The task =
Could you filter the records below and return each line that holds "name"?

Data extracts =
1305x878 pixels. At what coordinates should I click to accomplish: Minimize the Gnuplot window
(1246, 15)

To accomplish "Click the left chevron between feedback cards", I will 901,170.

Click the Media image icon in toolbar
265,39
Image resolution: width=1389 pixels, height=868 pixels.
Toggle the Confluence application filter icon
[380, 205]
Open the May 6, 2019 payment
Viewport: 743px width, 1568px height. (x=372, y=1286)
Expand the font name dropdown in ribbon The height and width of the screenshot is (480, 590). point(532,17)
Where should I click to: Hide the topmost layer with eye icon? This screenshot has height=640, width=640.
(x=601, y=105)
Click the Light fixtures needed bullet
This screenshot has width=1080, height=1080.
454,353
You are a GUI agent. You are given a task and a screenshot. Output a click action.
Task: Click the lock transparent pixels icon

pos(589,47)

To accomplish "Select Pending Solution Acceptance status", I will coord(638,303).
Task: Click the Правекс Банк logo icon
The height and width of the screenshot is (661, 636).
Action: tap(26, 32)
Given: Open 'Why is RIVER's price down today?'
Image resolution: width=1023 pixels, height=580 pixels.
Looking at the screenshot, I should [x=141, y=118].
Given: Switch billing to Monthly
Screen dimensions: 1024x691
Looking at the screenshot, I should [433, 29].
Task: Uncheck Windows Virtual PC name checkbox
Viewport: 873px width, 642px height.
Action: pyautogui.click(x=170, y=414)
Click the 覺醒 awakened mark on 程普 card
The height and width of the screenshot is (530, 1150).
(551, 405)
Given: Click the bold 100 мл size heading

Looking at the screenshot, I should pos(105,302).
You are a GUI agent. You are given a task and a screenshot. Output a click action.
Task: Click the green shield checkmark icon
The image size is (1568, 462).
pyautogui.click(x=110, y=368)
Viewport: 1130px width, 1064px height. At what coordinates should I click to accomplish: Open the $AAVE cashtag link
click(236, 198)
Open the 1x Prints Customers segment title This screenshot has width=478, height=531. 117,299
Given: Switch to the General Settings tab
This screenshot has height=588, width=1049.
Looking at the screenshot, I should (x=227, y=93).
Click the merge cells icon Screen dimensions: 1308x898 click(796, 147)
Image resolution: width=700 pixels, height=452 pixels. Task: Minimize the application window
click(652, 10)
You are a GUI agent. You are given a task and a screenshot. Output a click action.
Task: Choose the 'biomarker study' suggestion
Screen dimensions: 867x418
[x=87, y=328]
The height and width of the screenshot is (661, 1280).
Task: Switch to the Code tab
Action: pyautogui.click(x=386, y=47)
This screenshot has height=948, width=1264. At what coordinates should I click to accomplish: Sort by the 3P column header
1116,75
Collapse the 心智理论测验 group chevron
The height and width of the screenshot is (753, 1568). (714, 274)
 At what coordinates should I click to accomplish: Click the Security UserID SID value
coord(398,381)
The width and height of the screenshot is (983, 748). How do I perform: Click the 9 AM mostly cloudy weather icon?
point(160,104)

Response box =
Expand the font name dropdown in ribbon The height and width of the screenshot is (480, 590). point(532,17)
Task: Uncheck Windows Virtual PC name checkbox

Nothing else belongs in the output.